= Ludvig Olai Botnen =

Norwegian politician (1910–1987)

Ludvig Olai Botnen (27 March 1910 - 29 April 1987) was a Norwegian Liberal politician, newspaper editor, and journalist.

==Early life and journalism career==
He was born in Førde Municipality on 27 March 1910, the son of Andreas M. Botnen (1846-1930) and Anne Bergitte Nøstdal (1866-1953). His father was a farmer.

Outside politics he worked in newspapers. He was a journalist at Firda in 1931, became secretary in Hordaland Folkeblad in 1933 and then editor-in-chief of Firda Folkeblad from 1934 to 1942 and 1945 to 1976, interrupted by the German occupation of Norway.

==Political career==
He was elected to the Norwegian Parliament from Sogn og Fjordane in 1961, and was re-elected on one occasion.

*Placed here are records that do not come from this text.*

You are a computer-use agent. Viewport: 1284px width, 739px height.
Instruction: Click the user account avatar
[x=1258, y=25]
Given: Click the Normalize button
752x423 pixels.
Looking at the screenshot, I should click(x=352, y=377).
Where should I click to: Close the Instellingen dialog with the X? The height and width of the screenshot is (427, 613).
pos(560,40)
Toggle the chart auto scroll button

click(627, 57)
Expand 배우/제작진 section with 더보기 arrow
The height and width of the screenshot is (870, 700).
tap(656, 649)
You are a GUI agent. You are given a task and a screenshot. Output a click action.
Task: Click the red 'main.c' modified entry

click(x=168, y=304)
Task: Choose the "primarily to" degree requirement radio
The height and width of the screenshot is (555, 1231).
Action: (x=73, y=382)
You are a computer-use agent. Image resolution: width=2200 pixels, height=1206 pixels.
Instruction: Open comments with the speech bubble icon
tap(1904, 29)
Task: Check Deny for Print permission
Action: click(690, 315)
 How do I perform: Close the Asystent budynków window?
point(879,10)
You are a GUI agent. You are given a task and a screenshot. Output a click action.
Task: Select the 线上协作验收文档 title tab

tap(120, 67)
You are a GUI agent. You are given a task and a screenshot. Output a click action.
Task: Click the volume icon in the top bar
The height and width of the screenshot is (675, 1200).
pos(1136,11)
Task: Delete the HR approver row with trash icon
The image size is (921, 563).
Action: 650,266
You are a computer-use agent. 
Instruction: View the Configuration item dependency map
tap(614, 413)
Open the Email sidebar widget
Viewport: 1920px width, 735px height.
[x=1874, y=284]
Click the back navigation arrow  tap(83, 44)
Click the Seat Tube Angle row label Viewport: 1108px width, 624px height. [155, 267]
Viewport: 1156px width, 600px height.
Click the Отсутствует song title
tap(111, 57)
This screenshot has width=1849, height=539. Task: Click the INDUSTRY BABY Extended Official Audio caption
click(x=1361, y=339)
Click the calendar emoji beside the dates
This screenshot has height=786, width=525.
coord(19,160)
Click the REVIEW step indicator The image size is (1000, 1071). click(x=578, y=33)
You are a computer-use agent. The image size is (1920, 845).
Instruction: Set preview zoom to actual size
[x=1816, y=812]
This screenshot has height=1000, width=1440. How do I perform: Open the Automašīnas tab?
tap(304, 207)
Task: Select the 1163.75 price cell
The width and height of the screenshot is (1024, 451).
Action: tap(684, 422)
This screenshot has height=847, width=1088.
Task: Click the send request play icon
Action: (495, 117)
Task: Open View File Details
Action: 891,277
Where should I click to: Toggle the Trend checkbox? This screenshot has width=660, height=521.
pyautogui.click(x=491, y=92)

He had previously been a deputy representative in the periods 1950-1953 and 1954-1957.

Botnen was deputy mayor of Florø municipality in 1954, and mayor in 1955, 1955-1957 and 1959-1961. He then served as mayor of Flora Municipality in 1975-1979. At that point he had held various positions in local politics in Florø and Flora for 34 years. He headed the party chapter on county level from 1951 to 1960.